Here we have Jesus. He was there dropping all these hints to the Israelites around Him about who He was, but they needed the whole situation to be made “unconfused.” They needed what God was doing to be made clear. Did God really love them? Should they love Him back? They had all these Scriptures, all this Law, all these writings from God’s prophets, but they did not really know what they meant. In “love language” they were getting “mixed signals” from God. “So you love us, but you hate us because of what we’re doing, but you’ll forgive us… eventually, and you’ll give us a new heart and a perfect place to live forever with you… but not everyone… especially not those who reject you… and Moses and Elijah are somehow involved?”

If you take a moment to sit down and read the Old Testament prophets, which is often written in confusing Hebrew poetry, you’ll know what I mean.

In some situations, there is a key piece of information that makes all the difference. For example: Let’s say I have a friend. A friend who I like to go on walks with around town. Friend is a really good listener. Sometimes just spouts off for no reason at the strangest things. Definitely a hugger. But isn’t expected to make it much past 10 years old.

Sad story… What’s the key piece of information that makes is all clear? This friend is a dog! Not a human.

Ahh! All the information makes sense now, right?

Scripture Confusing & Clear in Christ

The Old Testament, God’s love messages to us for thousands of years, can seem pretty confusing if you are missing one key piece of information.

What is that key piece of information?

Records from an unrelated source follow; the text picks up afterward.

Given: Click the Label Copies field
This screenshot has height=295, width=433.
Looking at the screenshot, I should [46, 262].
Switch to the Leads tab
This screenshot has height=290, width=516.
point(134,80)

What is the great revelation that helps make sense of all the Law and the Prophets?

Well, if that piece of information were to be revealed, that event would need to have a pretty cool name, right?

In German, Luther translated it as Verklärung – meaning roughly “beyond clear.” In English, we translate the Greek “metamorphothe” – what happens to Jesus – as The Transfiguration.

You see, what happens here is that Jesus is changed, transformed, and the very glory of God emanates from Him. What the disciples of Jesus had kind of suspected, had been made beyond clear. He is it. The one all the Scriptures point to. The voice from heaven shouting “This is my beloved son, listen to Him” added to the clarity, along with Moses and Elijah, the great representations of all the Scriptures, appearing beside Jesus talking with Him.


You see, Jesus, from what we have been told to this point taught the Law of God with authority as if He were Moses and not as any normal person. Jesus had, more than Elijah had, controlled the wind and the rain by Himself, multiplied food for thousands, and raised multiple people back to life by speaking to them a word of command.

In other words, Jesus is the guy who the prophets hoped for and the Law demanded. Jesus took on and fulfilled perfectly the roles of Moses and Elijah.

This Valentines’ Day, what does that mean for us? It means Jesus is the love of God coming to us and taking action. Jesus is the prophecy fulfilled of hope and life and love from God for all – in case you forgot. Jesus is the perfect one who fulfilled the Laws of Love and lived the highest show of love in His self-sacrifice by dying on a cross for us – because He knew we could not be as loving as we needed to be.

If you were confused by the devil, or not sure if God really loves us, look to Jesus and see Him as the answer – to everything. Jesus says, “You search the Scriptures because you think that in them you have eternal life… it is they that bear witness about me” (John 5:39). Again after His resurrection He gives the best Bible Study imaginable, “And beginning with Moses and all the Prophets, he interpreted to them in all the Scriptures the things concerning himself… Then he said to them, ‘These are my words that I spoke to you while I was still with you, that everything written about me in the Law of Moses and the Prophets and the Psalms must be fulfilled.’” (Luke 24:27; 44).

When God’s people asked, when we still ask, do you love us, God? Jesus, is God “checking yes” on the question. His Word and Sacraments are the constant delivering of chocolates, flowers, kisses, and love notes that show His love to us – and even more – make us worthy of being called His Bride.

It’s Valentine’s Day. In Jesus, God’s note and gift to you today is, “I love you.”
May that be enough today and always.